Items from a dataset:

........

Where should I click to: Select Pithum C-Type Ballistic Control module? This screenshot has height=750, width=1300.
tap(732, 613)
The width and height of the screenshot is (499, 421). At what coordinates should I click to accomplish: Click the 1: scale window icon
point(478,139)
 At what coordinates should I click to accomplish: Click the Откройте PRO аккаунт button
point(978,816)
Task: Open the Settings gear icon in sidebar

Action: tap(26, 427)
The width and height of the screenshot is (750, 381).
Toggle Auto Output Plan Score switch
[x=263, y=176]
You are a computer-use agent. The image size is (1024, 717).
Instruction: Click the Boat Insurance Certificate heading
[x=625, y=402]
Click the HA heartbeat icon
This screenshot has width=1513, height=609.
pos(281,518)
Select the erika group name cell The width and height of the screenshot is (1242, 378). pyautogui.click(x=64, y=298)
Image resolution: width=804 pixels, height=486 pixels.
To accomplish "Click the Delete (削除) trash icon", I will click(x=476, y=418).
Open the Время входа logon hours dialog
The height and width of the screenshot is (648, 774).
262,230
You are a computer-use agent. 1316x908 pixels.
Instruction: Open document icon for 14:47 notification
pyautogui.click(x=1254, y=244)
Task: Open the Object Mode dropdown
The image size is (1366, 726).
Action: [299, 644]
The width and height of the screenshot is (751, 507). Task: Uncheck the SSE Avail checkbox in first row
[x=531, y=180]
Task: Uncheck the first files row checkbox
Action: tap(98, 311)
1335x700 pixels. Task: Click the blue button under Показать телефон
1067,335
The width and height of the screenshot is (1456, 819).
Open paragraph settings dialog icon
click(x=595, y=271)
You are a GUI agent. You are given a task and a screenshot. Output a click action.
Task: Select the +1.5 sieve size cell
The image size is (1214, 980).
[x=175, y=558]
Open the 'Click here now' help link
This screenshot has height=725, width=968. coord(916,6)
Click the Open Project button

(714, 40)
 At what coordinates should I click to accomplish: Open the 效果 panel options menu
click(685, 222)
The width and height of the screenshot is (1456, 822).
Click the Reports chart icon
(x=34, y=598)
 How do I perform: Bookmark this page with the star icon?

........

* [DESCRIPTION OF THE TASK]
Could you reproduce the entire listing above word for word, with no line left out or altered?

* [RESULT OF THE EXERCISE]
Where should I click to: Select Pithum C-Type Ballistic Control module? This screenshot has height=750, width=1300.
tap(732, 613)
The width and height of the screenshot is (499, 421). At what coordinates should I click to accomplish: Click the 1: scale window icon
point(478,139)
 At what coordinates should I click to accomplish: Click the Откройте PRO аккаунт button
point(978,816)
Task: Open the Settings gear icon in sidebar

Action: tap(26, 427)
The width and height of the screenshot is (750, 381).
Toggle Auto Output Plan Score switch
[x=263, y=176]
You are a computer-use agent. The image size is (1024, 717).
Instruction: Click the Boat Insurance Certificate heading
[x=625, y=402]
Click the HA heartbeat icon
This screenshot has width=1513, height=609.
pos(281,518)
Select the erika group name cell The width and height of the screenshot is (1242, 378). pyautogui.click(x=64, y=298)
Image resolution: width=804 pixels, height=486 pixels.
To accomplish "Click the Delete (削除) trash icon", I will click(x=476, y=418).
Open the Время входа logon hours dialog
The height and width of the screenshot is (648, 774).
262,230
You are a computer-use agent. 1316x908 pixels.
Instruction: Open document icon for 14:47 notification
pyautogui.click(x=1254, y=244)
Task: Open the Object Mode dropdown
The image size is (1366, 726).
Action: [299, 644]
The width and height of the screenshot is (751, 507). Task: Uncheck the SSE Avail checkbox in first row
[x=531, y=180]
Task: Uncheck the first files row checkbox
Action: tap(98, 311)
1335x700 pixels. Task: Click the blue button under Показать телефон
1067,335
The width and height of the screenshot is (1456, 819).
Open paragraph settings dialog icon
click(x=595, y=271)
You are a GUI agent. You are given a task and a screenshot. Output a click action.
Task: Select the +1.5 sieve size cell
The image size is (1214, 980).
[x=175, y=558]
Open the 'Click here now' help link
This screenshot has height=725, width=968. coord(916,6)
Click the Open Project button

(714, 40)
 At what coordinates should I click to accomplish: Open the 效果 panel options menu
click(685, 222)
The width and height of the screenshot is (1456, 822).
Click the Reports chart icon
(x=34, y=598)
 How do I perform: Bookmark this page with the star icon?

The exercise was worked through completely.